The lenders and Western donors urged Ncube to "judiciously" implement his two-year economic recovery programme announced last Friday, the statement said.

Ncube’s plan will result in cuts to government spending and the state wage bill, and privatisation of loss-making state-owned firms.

Zimbabwe, which adopted the US dollar after hyperinflation left its own currency worthless in 2009, is gripped by acute shortages of cash dollars. Prices of basic goods and medicine have risen in the last few days.

At the heart of its economic problems is a $17bn domestic and foreign debt, a $1.8bn trade deficit that has worsened dollar shortages and lack of confidence in the ruling party by citizens still traumatised by hyperinflation.

Prices of basic goods, medicine and drugs, building materials and public taxis have risen by at least 50% in the last week.

The economic crunch is increasing political tension after a July vote that was supposed to lay the foundation for Zimbabwe’s recovery was instead followed by turmoil that left six people dead after an army crackdown.

The latest crisis was triggered by fiscal and monetary changes announced on October 1, including a 2% tax on money transfers and separation of cash dollars and foreign inflows from bond notes and electronic dollars, that caused the collapse of the surrogate currency on the black market.

When the changes were announced, $100 in bond notes was worth $49 cash dollars but only $26 on Wednesday.

In a separate statement, Ncube said the bond note and electronic dollars would remain officially pegged at 1:1 to the US dollar as the government seeks to protect people’s savings.

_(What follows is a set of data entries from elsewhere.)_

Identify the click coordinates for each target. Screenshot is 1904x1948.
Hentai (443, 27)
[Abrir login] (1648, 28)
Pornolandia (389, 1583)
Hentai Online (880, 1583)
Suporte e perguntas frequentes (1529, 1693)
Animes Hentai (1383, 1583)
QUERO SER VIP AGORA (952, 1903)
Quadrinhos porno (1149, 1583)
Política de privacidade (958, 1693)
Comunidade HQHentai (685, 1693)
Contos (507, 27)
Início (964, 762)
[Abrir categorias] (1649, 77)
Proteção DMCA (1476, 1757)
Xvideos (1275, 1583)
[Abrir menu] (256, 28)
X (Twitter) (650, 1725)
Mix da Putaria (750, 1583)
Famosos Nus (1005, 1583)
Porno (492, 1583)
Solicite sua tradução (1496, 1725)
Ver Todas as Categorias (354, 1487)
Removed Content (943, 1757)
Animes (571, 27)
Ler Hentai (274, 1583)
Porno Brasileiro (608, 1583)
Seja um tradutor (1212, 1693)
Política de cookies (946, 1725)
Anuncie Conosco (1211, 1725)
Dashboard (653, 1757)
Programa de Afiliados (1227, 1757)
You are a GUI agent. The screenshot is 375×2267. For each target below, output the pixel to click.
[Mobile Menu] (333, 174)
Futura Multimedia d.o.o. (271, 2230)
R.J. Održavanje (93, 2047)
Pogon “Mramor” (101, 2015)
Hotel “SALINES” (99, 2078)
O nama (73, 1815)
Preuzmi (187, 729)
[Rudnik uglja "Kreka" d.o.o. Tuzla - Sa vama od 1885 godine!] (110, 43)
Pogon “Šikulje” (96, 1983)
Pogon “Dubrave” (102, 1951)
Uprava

He said the government would also gazette rules protecting foreign dollar inflows to ensure the money was not
taken by the central bank or government, good news for mines outraged by the US
dollar shortages.

On Wednesday, some shops and restaurants, including the local franchise of fast-food chain KFC, had closed their outlets because some suppliers of goods and medicine were demanding that they be paid cash dollars.